First, let's look at two special characters: '^' and '$'. They are used to match the beginning and end of the string respectively. Here are examples:
"^The": matches characters starting with "The" String;
"of despair$": matches the string ending with "of despair";
"^abc$": matches the string starting with abc and ending with abc, in fact, only abc matches it;
"notice": Matches strings containing notice;
you can see that if you don't use the two characters we mentioned (the last example), that means the pattern (regular expression) can appear anywhere in the string being checked, and you don't use it Lock to the sides.
There are also several characters '*', '+', and '?', which are used to represent the number or order of occurrences of a character. They respectively represent: "zero or more", "one or more", and " zero or one." Here are some examples:
"ab*": Matches a string consisting of a and zero or more b ("a", "ab", "abbb", etc.);
"ab+" : Same as above, but with at least one b ("ab", "abbb", etc.);
"ab?": matches 0 or one b;
"a?b+$": matches one or 0 a followed by Add more than one string ending with b.
You can also limit the number of characters appearing in curly brackets, such as
"ab{2}": matches an a followed by two b (no less) ("abb ");
"ab{2,}": at least two b("abb", "abbbb", etc.);
"ab{3,5}": 2-5 b("abbb", "abbbb ", or "abbbbb").
You must also note that you must always specify (ie, "{0,2}", not "{,2}"). Likewise, you must note that, '*', ' +', and '?' are the same as the following three range annotations, "{0,}", "{1,}", and "{0,1}" respectively.
Now put a certain number of characters into parentheses, for example:
"a(bc)*": matches a followed by 0 or one "bc";
"a(bc){1,5}": one to 5 "bc."
also has a character '│', which is equivalent to OR operation:
"hi│hello": matches a string containing "hi" or "hello";
"(b│cd)ef": matches a string containing "bef" Or the string of "cdef";
"(a│b)*c": Matches a string containing - multiple (including 0) a or b, followed by a c string;
a dot ('.' ) can represent all single characters:
"a.[0-9]": an a followed by a character followed by a number (strings containing such a string will be matched, and this bracket will be omitted in the future)

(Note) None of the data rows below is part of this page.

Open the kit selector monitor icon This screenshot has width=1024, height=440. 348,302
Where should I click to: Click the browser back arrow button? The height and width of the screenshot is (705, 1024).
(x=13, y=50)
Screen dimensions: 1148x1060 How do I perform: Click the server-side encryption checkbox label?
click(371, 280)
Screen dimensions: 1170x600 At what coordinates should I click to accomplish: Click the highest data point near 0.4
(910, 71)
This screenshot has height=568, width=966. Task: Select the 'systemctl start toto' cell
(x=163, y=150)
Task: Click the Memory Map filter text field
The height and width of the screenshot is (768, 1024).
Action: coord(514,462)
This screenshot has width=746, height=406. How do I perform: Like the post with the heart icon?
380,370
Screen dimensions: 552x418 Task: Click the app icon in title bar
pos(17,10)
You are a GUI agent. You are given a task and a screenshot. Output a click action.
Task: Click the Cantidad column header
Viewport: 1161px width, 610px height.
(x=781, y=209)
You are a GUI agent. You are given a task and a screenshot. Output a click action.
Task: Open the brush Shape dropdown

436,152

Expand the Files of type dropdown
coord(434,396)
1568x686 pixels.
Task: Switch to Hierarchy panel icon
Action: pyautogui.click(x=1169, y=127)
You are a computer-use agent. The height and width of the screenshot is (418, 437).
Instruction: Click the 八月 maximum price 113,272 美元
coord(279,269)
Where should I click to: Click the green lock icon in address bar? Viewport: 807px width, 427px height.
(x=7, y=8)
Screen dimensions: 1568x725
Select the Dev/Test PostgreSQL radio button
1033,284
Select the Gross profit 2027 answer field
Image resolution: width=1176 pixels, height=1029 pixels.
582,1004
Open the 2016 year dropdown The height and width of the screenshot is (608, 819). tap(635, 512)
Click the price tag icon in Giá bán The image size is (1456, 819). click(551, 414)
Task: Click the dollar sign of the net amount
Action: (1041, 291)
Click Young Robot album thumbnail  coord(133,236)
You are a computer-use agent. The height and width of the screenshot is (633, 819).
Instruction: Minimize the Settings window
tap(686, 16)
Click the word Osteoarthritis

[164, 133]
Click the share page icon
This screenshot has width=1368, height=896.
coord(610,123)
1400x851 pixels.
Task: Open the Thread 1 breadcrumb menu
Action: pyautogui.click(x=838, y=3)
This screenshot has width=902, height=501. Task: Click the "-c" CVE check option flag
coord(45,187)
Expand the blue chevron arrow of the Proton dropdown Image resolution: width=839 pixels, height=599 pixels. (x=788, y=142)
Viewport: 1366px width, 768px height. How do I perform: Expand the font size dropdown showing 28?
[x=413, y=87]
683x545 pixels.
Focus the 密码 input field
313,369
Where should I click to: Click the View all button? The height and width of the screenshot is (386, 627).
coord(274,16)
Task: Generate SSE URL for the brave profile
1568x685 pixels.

"^.{ 3}$": ends with three characters. The content enclosed in square brackets only matches a single character.
"[ab]": matches a single a or b (same as "a│b");
"[ad]" : Matches a single character from 'a' to 'd' (same effect as "a│b│c│d" and "[abcd]");
"^[a-zA-Z]": Matches characters starting with a letter String
"[0-9]%": Matches strings containing x%
, "[a-zA-Z0-9]$": Matches strings ending with a comma followed by a number or letter.
You can also Put the characters you don't want in square brackets. You just need to use '^' as the beginning of the bracket (ie, "%[^a-zA-Z]%" matches two percent signs with one inside. non-letter string).
In order to be able to interpret, but when "^.[$()│*+?{" is used as a character with special meaning, you must add '' in front of these characters, and in php3 You should avoid using at the beginning of the pattern. For example, the regular expression "($│?[0-9]+" should be called ereg("( \$│?[0-9 ]+", $str) (I don’t know if it is the same in php4)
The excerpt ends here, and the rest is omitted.